• Roberval et Jacques Cartier, jalousies et discrédits

    « Le huit de ce mois nous entrâmes au havre de Saint-Jean où nous trouvâmes 17 navires de pêcheurs. Durant notre séjour en cet endroit, Jacques Cartier et sa Compagnie, venant du Canada, arrivèrent au même havre. 
    Étonné et curieux de le trouver là, je l’accueillis à mon bord et le pressai de questions. Après m’avoir rendu ses devoirs, il me raconta toutes les difficultés qu’il avait dû surmonter pendant l’hiver.
    Les Indiens avaient à plusieurs reprises attaqué le fort et tenté même de mettre le feu aux navires. Plusieurs de ses gens avaient été tués ou capturés. Ajouté à cela, le mal de terre s’était développé dans la colonie et avait emporté une vingtaine d’hommes.

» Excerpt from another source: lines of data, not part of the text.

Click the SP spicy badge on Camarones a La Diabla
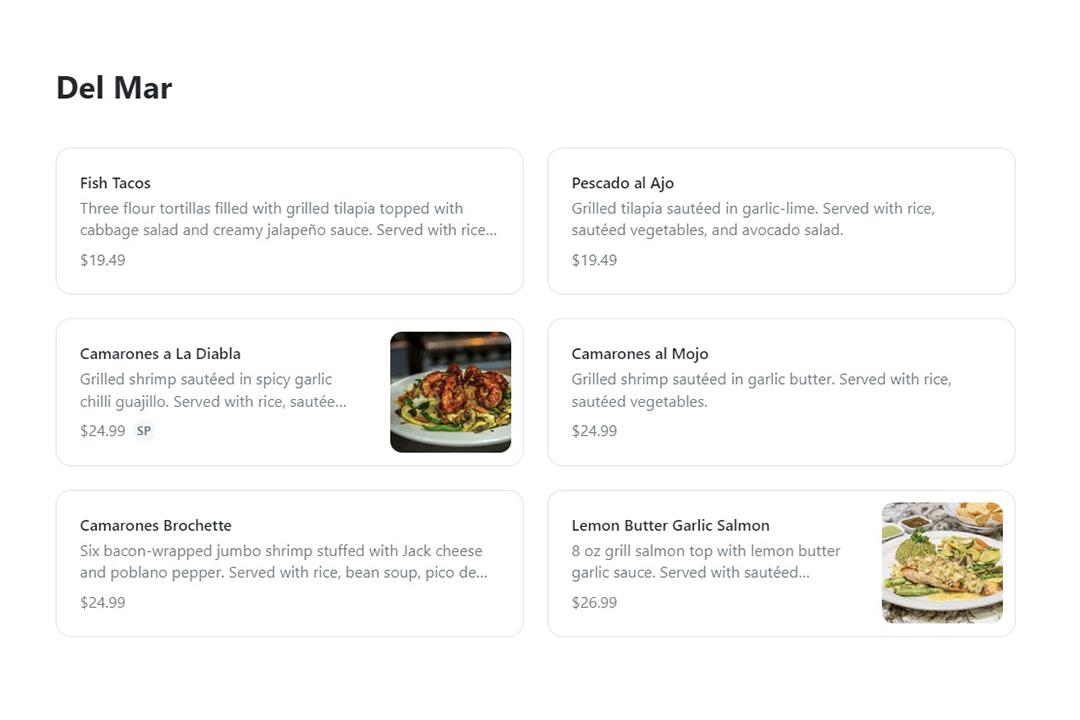(144, 431)
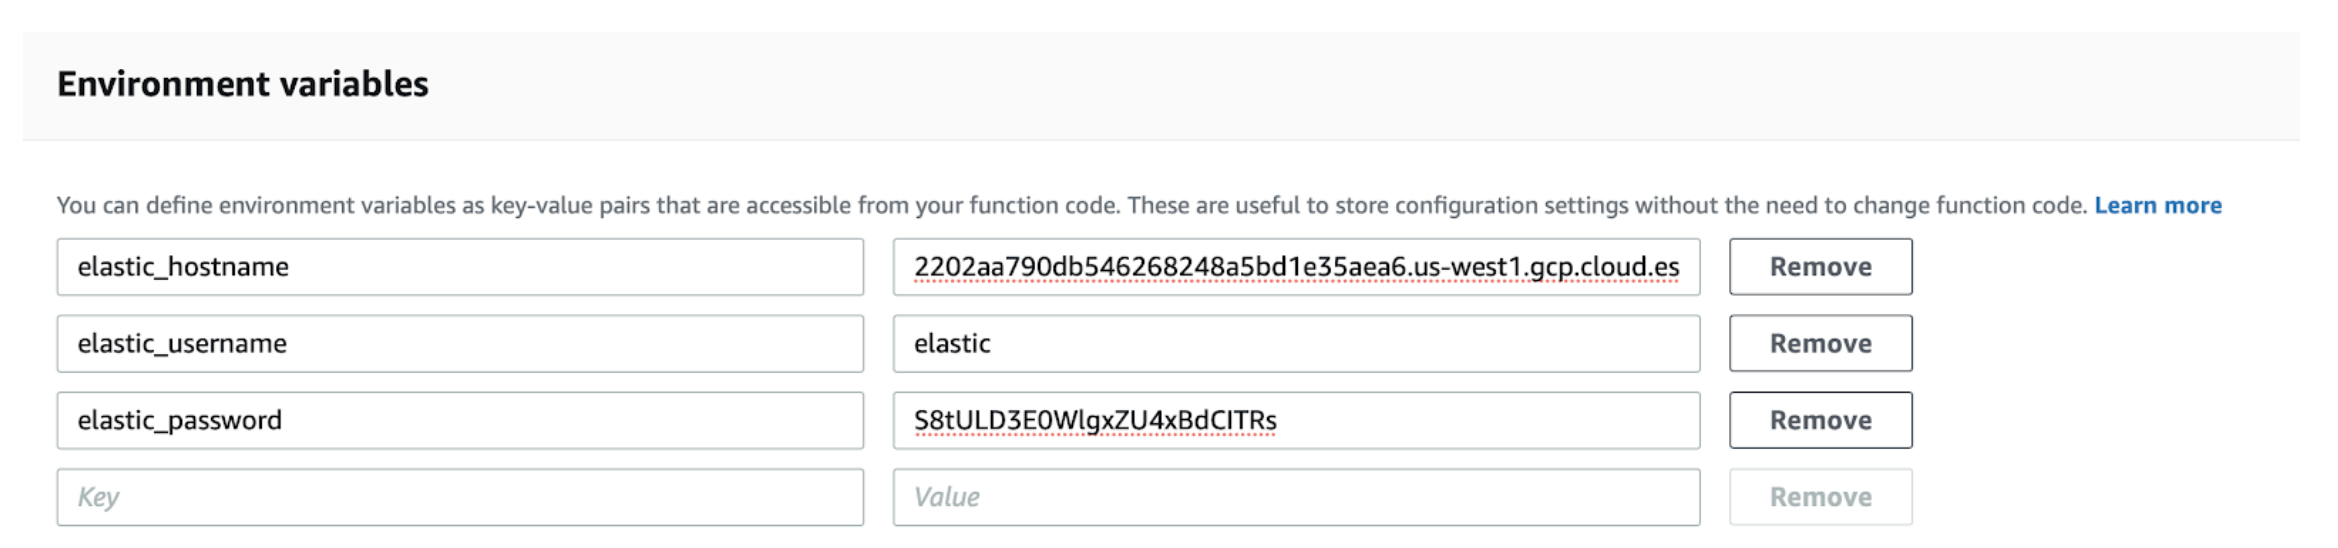Image resolution: width=2338 pixels, height=548 pixels.
Task: Remove the elastic_hostname variable
Action: pyautogui.click(x=1820, y=267)
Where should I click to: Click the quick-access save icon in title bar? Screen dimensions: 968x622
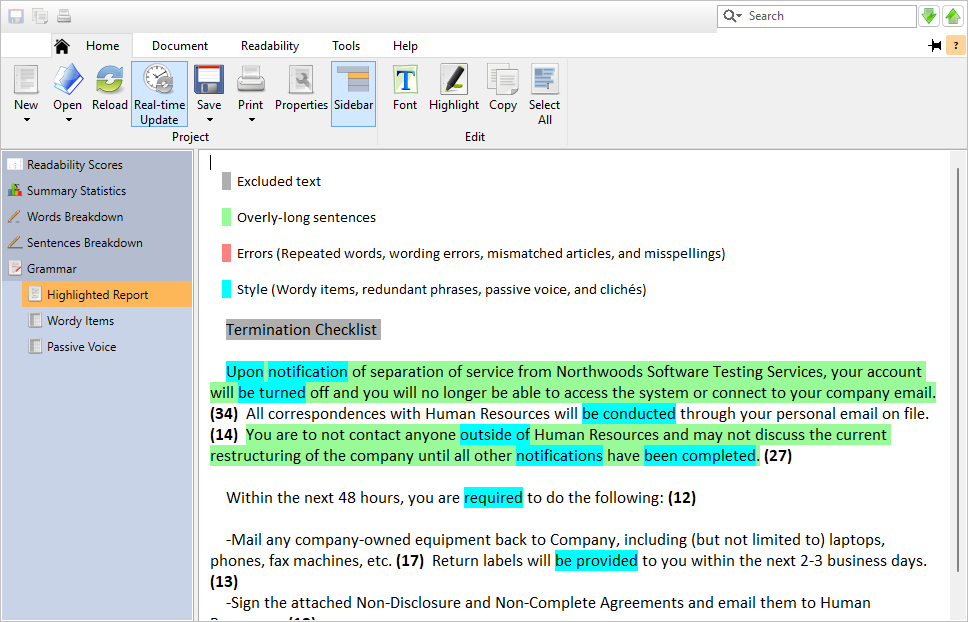pyautogui.click(x=16, y=16)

    Roberval et Jacques Cartier, jalousies et discrédits

    Portrait de Roberval réalisé par Michèle Collard, d'après un fac-similé d'un "crayon" de Clouet (vers 1535).


    Tous commençaient à désespérer de me voir arriver. Le printemps venu ils s’étaient fait à l’idée que je m’étais perdu en mer et le poussaient à retourner en France, le contrat de nombreux matelots et d’artisans venant à échéance. Ce qu’il avait fini par accepter.
    Malgré tout, tant lui que sa compagnie ne tarissaient pas d’éloges sur le pays de Canada qu’ils décrivaient comme étant très riche et très fertile.
    Cartier me dit aussi qu’il ramenait certains diamants et une quantité de minerai d’or qu’il avait trouvé au pays. 
    Le dimanche suivant on fit l’essai de ce minerai et il fut trouvé bon par certains qui se disaient connaisseurs en la matière.
    Cartier expliqua longuement et dans le détail, à mon pilote Alphonse l’itinéraire qu’il devait emprunter pour rejoindre Charlesbourg-Royal.
    Jugeant que je disposais de suffisamment de soldats et d’artillerie pour affronter les Indiens, je lui commandai de retourner avec moi pour rejoindre le Canada. 
    Je fus surpris le lendemain de constater que les trois navires de Cartier avaient quitté le havre : lui et ses gens, remplis d’ambition, et parce qu’ils voulaient avoir toute la gloire d’avoir fait la découverte de tous ces trésors, se sauvèrent secrètement la nuit et, sans prendre congé, prirent la mer aussitôt pour regagner la Bretagne. »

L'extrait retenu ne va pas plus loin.